__Exercise prompt__
A complete answer lists every line of the material where the string "computer" occurs.

__Recorded data__
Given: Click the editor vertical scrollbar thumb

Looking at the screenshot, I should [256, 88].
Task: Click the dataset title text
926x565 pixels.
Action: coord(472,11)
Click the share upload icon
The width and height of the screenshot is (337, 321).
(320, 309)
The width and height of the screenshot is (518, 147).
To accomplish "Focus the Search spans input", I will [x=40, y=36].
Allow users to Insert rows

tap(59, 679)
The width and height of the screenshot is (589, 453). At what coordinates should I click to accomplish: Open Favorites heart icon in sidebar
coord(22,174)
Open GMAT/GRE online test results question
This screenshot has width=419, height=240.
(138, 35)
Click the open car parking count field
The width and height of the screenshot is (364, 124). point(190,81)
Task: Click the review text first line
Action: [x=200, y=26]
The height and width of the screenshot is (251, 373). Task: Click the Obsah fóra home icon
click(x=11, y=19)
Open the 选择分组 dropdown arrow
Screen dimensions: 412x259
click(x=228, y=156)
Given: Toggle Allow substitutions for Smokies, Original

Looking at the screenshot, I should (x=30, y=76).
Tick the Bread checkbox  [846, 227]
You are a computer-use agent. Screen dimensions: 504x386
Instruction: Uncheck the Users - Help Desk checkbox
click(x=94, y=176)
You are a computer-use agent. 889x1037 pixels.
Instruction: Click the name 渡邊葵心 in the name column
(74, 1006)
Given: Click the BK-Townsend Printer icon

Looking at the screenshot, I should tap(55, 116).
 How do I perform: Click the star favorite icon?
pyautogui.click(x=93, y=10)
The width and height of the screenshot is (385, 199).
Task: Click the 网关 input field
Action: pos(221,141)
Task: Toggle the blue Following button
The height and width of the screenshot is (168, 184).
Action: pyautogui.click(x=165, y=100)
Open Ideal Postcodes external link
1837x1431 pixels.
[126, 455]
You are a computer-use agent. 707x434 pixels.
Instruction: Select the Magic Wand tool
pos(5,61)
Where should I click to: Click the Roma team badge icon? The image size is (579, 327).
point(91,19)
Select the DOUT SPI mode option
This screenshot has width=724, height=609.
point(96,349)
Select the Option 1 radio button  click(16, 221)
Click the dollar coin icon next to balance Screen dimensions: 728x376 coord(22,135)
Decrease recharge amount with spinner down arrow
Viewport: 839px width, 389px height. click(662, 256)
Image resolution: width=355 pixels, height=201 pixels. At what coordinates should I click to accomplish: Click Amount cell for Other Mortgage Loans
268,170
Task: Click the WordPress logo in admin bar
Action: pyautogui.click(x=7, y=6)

__Finished exercise__
You are a computer-use agent. Screen dimensions: 504x386
You are a computer-use agent. 889x1037 pixels.
You are a computer-use agent. 707x434 pixels.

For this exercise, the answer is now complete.